Under their hypothesis, "water leaving would make a much larger contribution to ligand binding than scientists had previously imagined," he added.

To prove their conjecture, Toone and his graduate students would have to analyze a complex combination of reactions involving not only the proteins and ligands but also the water that those molecules interact with.

Separating the effect of protein-ligand interactions from changes in protein-water and ligand-water interactions remains "one of the most daunting barriers to predicting how ligands bind to their protein receptors," he said.

Toone and his students were able to separate out water's involvement by using a technique pioneered in the 1950s by another professor now at Duke.

This method takes advantage of the fact that isotopes -- different forms of the same atomic element -- have very similar but not identical properties. So while hydrogen can link up with oxygen to form normal water, its heavier isotope -- deuterium -- can in turn form "heavy" water.

Normal and heavy water undergo the same chemical reactions, but heavy water interacts with other heavy water molecules about 10 percent more strongly then normal water molecules interact with each other.

This subtle difference means binding reactions in heavy water produce an extra temperature change that can be used to show how important water removal is overall to protein-ligand association.

In a 1994 report to the Journal of the American Chemical Society, Toone used this "solvent isotope effect" to show that water plays an unexpectedly crucial role in determining whether a drug will bind with a protein like a natural ligand would.

In 1996, his team followed up this finding by reporting that the way the atoms are arranged in a molecule plays a crucial role in determining how important water reorganization is to ligand binding.

If removing water from the binding site were not important, he reasoned, then the net temperature changes should be the same regardless of whether the reaction occurred in normal or heavy water. But Toone found that the temperature changes in the two solutions differed. And that meant that water plays a major part in driving the reaction.

In his new report for the ACS meeting, he will describe what he calls a novel application of the solvent isotope effect.

Using a instrument known as a "microcalorimeter," Toone and his students were able to measure temperature differences as small as a millionth of a degree as protein binding sites bound ligands in normal and heavy water.

By examining the tiny net heat changes, he concluded that by the very act of leaving the protein binding sites, water drives the binding of a ligand to a much greater extent than was previously imagined. The binding site becomes "much more hydrophobic than you would have guessed," he said.

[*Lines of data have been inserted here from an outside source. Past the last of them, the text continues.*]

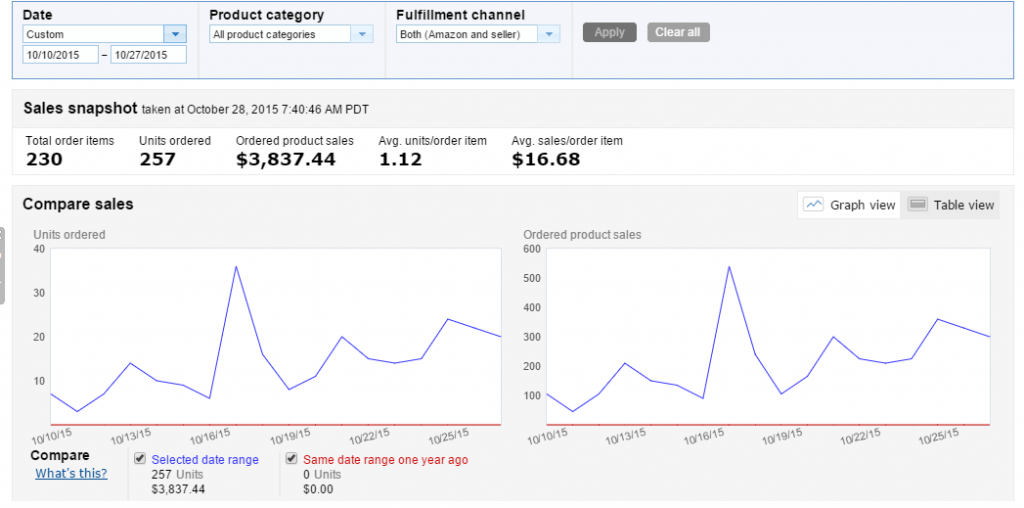The height and width of the screenshot is (508, 1024).
Task: Open the collapsed side handle on the left edge
Action: click(x=3, y=266)
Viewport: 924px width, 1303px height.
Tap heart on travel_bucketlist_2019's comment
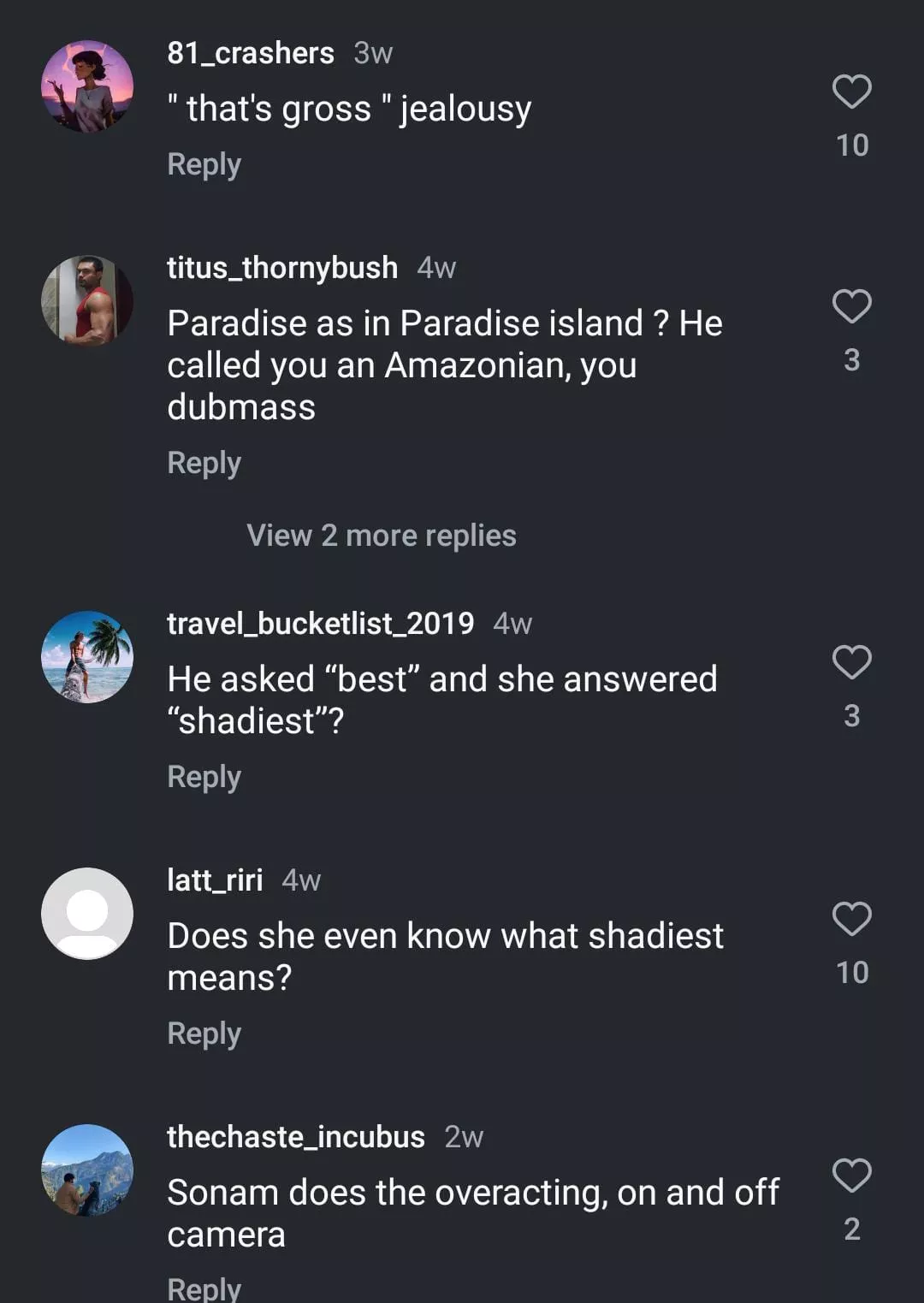(x=851, y=663)
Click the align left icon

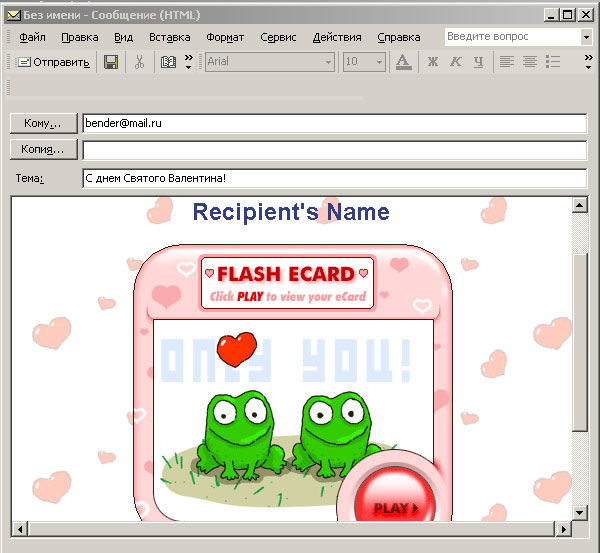(506, 62)
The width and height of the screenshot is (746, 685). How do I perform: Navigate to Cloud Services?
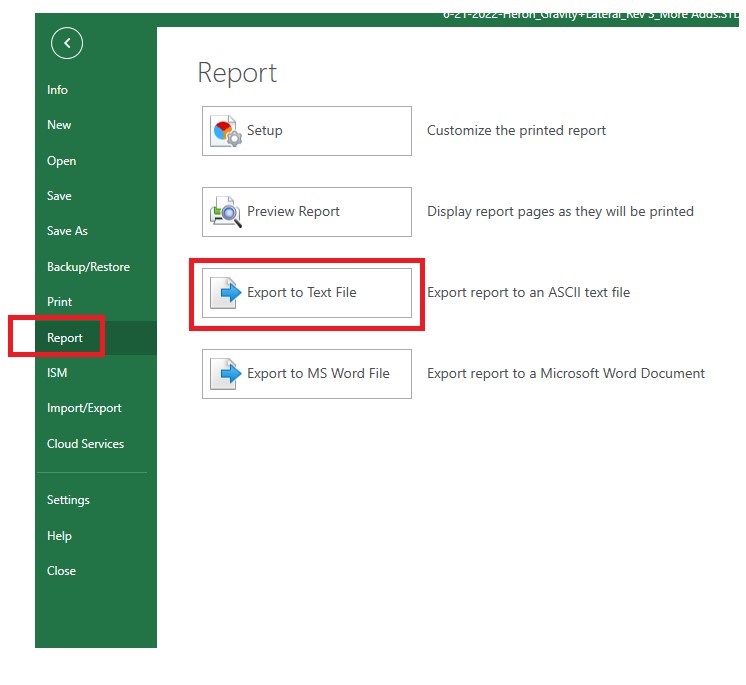point(85,444)
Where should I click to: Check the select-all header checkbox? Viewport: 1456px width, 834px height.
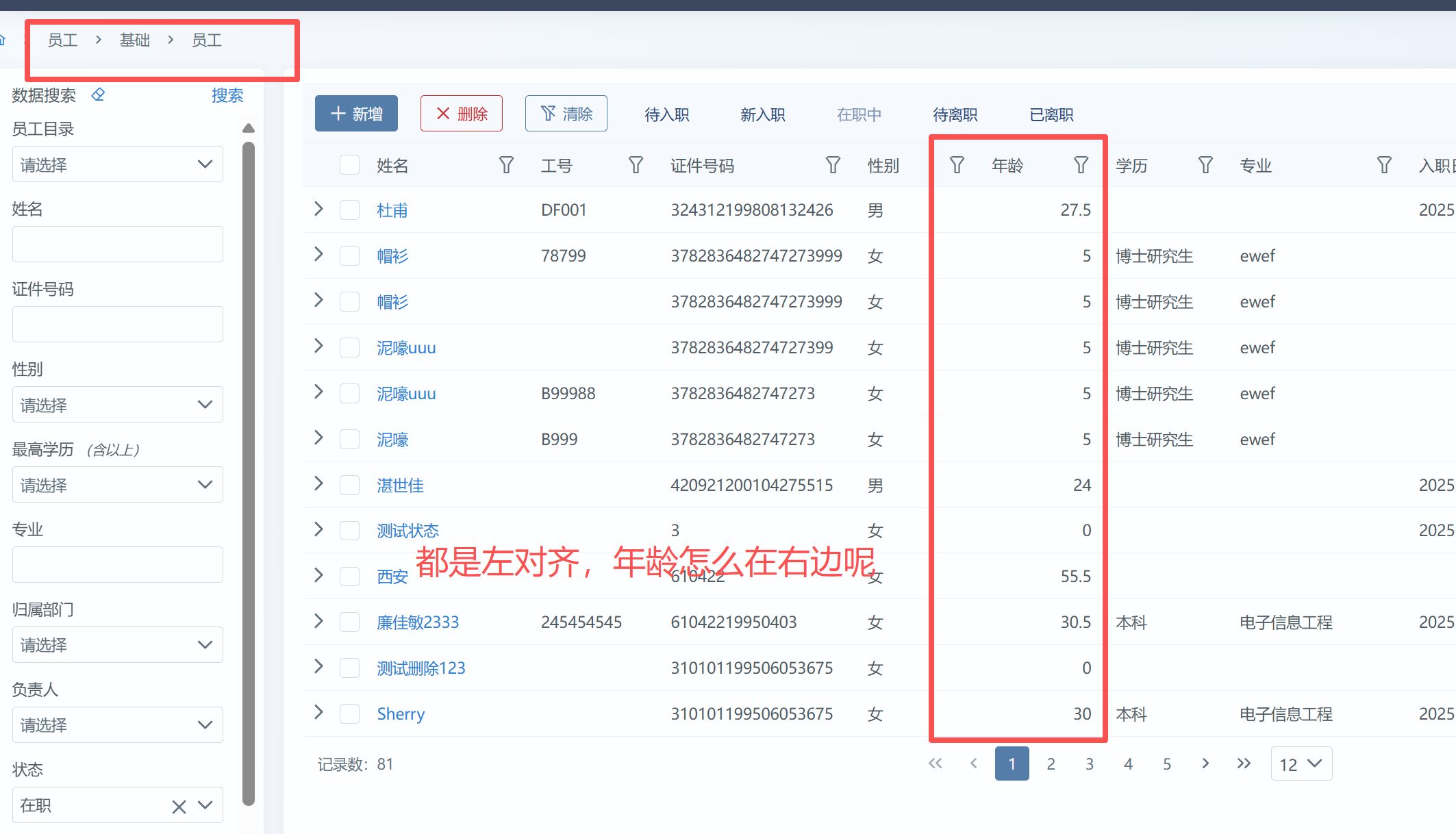pos(350,165)
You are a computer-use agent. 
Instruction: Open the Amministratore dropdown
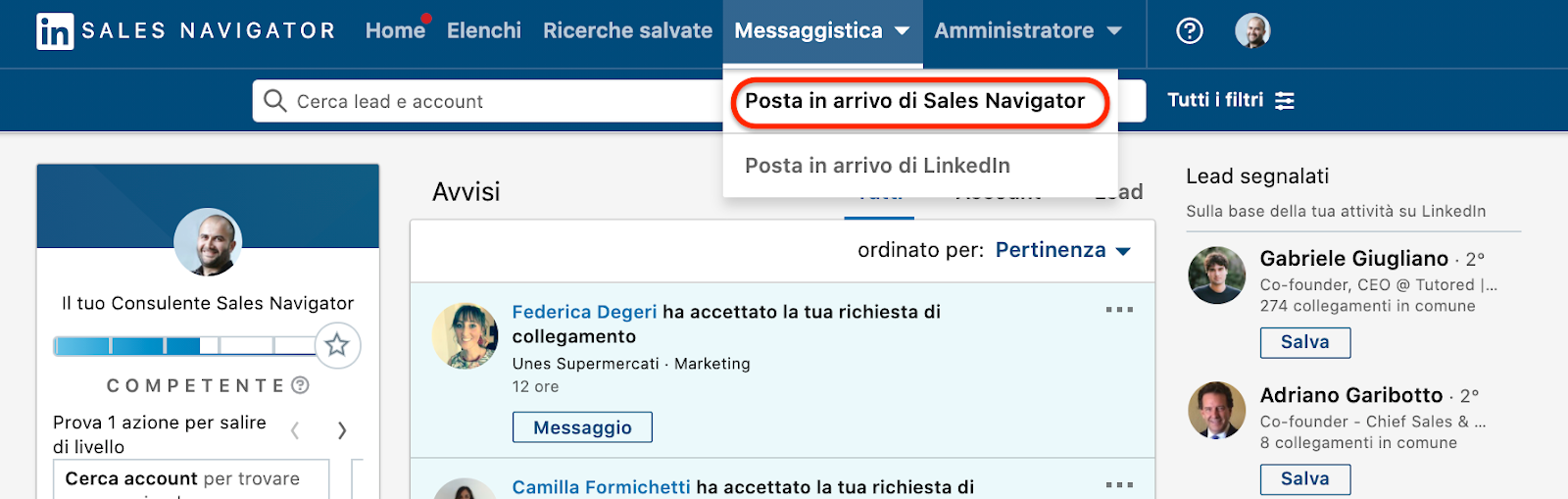tap(1027, 31)
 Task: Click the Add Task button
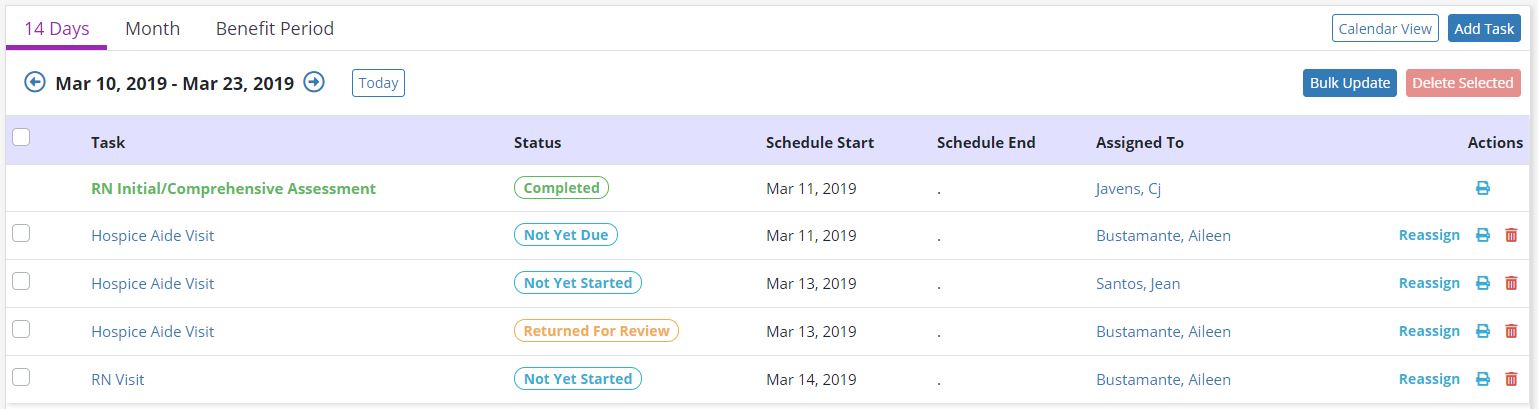(1484, 29)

According to Toone, the next step in his research "is to try and learn more about the relationship between shape and hydrophobicity.

"Certainly if you could find some motifs that are especially hydrophobic, to the extent that you could incorporate them into the structure of a candidate drug should help it bind much more efficiently," he said.

Much of his work in this area was done in collaboration with Terrence Oas, a Duke assistant professor of biochemistry, Toone said. He also cited valuable help from Edward Arnett, a Duke R..J. Reynolds professor emeritus of chemistry who did early work on the solvent isotope effect while at the University of Pittsburgh.